Hi Paul, it looks very much like SHB larvae. This is my closeup video of shb larvae.
cheers
PS, you’d need to physically check the flow frames as well as the brood. That larvae looks well developed. There could be more going on inside the hive than you bargain for.
Hi again Paul. Just an after thought. Finding the odd SHB larvae in flow honey is not the same as finding the odd grub in an organic apple.
Treat the presence of SHB larvae in flow honey with a degree of urgency.
I don’t have to strain SHB larvae out of my honey. None whatsoever. Each frame to be harvested is closely inspected before & during the extraction process.
Before any SHB grubs develop, the beetles decap the honey in places before walking it over the face of the combs. That turns the honey rancid along with the characteristic odor. That wet appearance of the honey over the face of the honeycomb, caused by the beetles themselves is easily spotted during an inspection.
That’s one reason why the flow frames should be inspected before harvest in areas where SHB are active.
I will bow to expertise, but I thought the larvae too big for SHB.
Regards
Well, I confess to inspecting most of my flow frames days before harvest, and I have never seen a single sign of SHB on them.
We all know SHB are after other things in the brood box and surrounds. There’s not much of their interest in a flow frame.
Actually, my neighbour treated it as a matter of urgency, and thought that this particular frame wasn’t held together enough with the wires. I suppose that could be an issue with the earlier run of flow frames.
He tightened the wire, as did I on some frames, and it never happened again.
Not sure if that was the issue, but as I said, I rarely even see any SHB any more. Hope I killed the crap out of them by now. The only hives that I find SHB in are the nucs I recently bought. The chase goes on.
How did you handle the SHB problem? Sounds like you have them on the run.
Cheers
Hi Peter,
I too wonder how I got on top of SHB, seeing others down town battling hundreds in their hives.
I suppose they never had a chance to breed in our soil. When I started with hives on our land, I imported SHB in my nucs. Then I started with oil traps and put an apithor trap onto each coreflute, and I killed what I saw. Saw the chooks picking like mad under my first hive. They must have found something.
Just became aware of SHB again bringing in new nucs…
Hope my strategy makes short life of those too.
Apithor for a while and chooks. Hygienic queens do the rest.
Hi Peter, that larvae looks identical to the one in my video.
I have a theory as to how the larvae finished up in the flow honey. I think that maybe some bees got squashed during a previous harvest. The house bees were unable to remove the bodies, therefore the beetles are able to lay eggs in those bodies. Hence the larvae. A strong colony will overwhelm a small outbreak such as this. With a weaker colony, it will be a different story.
The presence of scores or even hundreds of SHBs in a strong colony has nothing to do with hygienic queens.
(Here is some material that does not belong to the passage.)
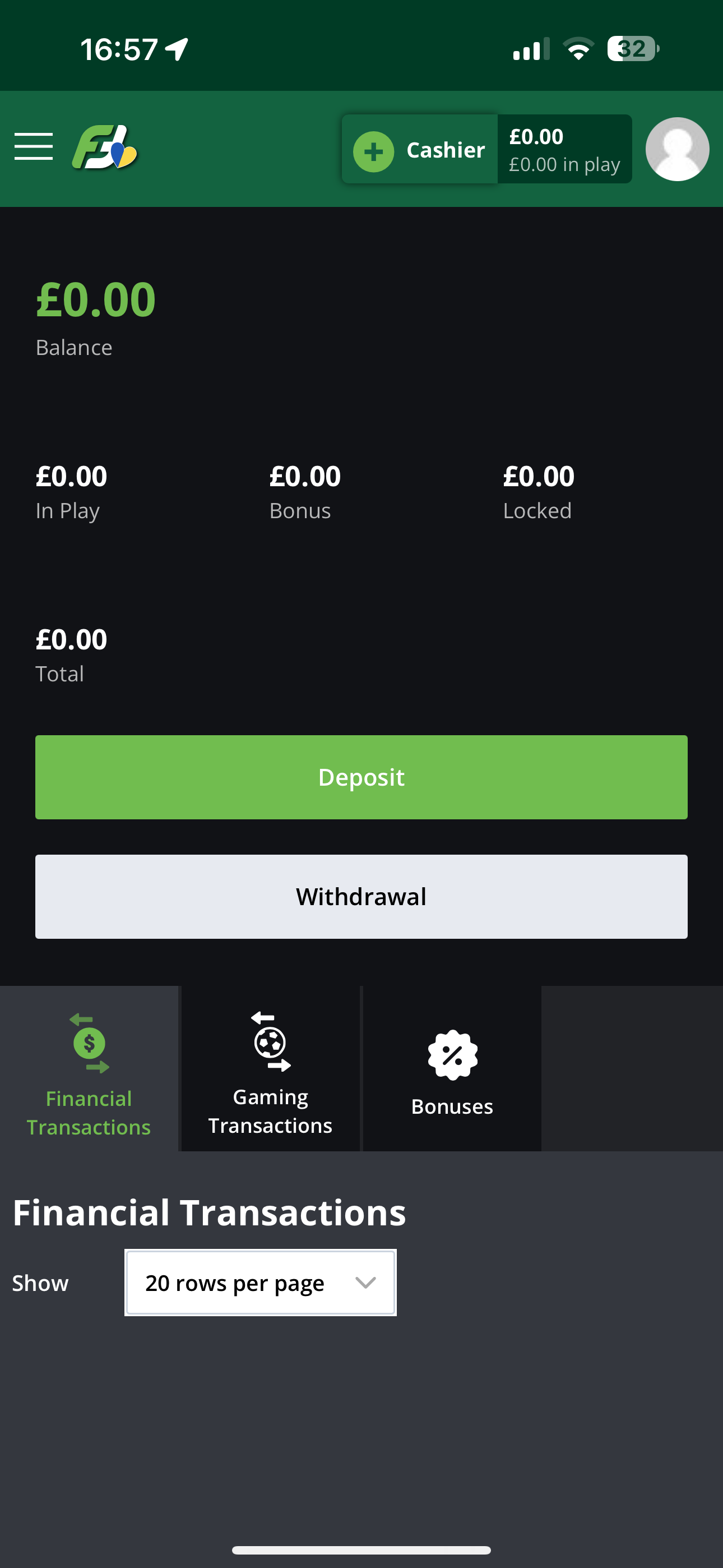723x1568 pixels.
Task: Tap the battery indicator in status bar
Action: click(x=632, y=49)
The presence of beetles in a healthy beehive doesn’t necessarily mean that beetles have bread in that hive. They had a chance to breed up somewhere else. It could be a neighbors hive or a wild colony that succumb to the SHB.
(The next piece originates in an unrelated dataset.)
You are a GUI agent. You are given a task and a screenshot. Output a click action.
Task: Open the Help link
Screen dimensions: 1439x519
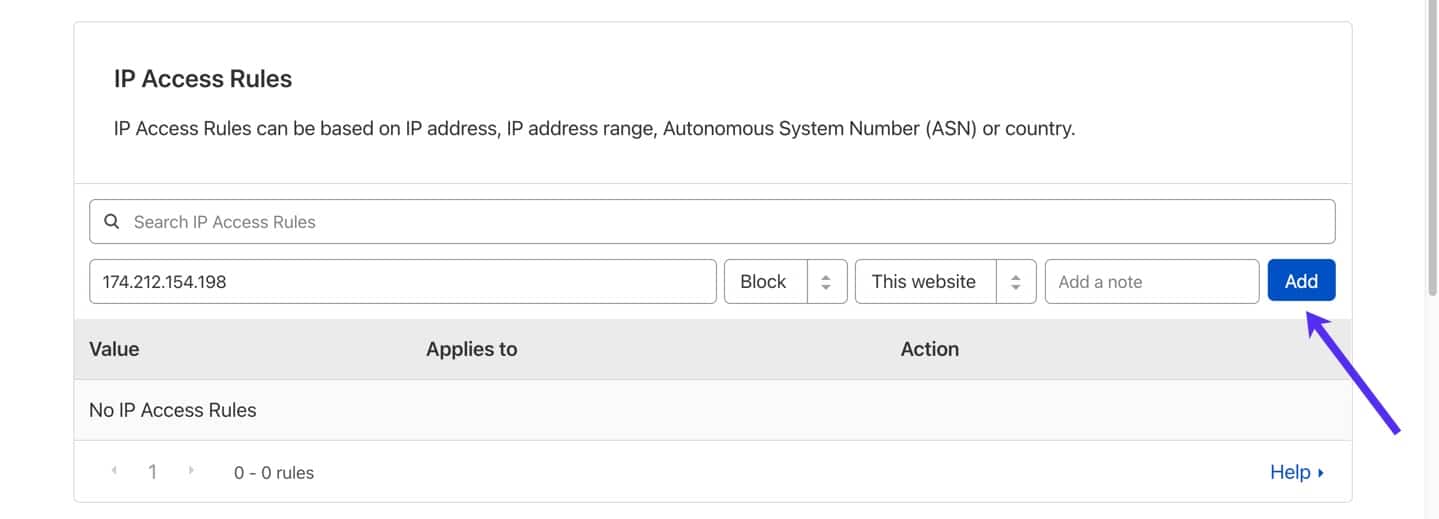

Once the beetles emerge as such, they venture out looking for other hives to infest.
That theory makes perfect sense. Except flow harvesting has never killed any of my bees. But - flow frames are clumsy to inspect, guess that could kill a few. Once you know your bees and flow frames, one wouldn’t need to inspect before each harvest.
Regarding hygienic queens, the bees herd the beetles into the traps. They just don’t leave SHB in peace enough to lay eggs.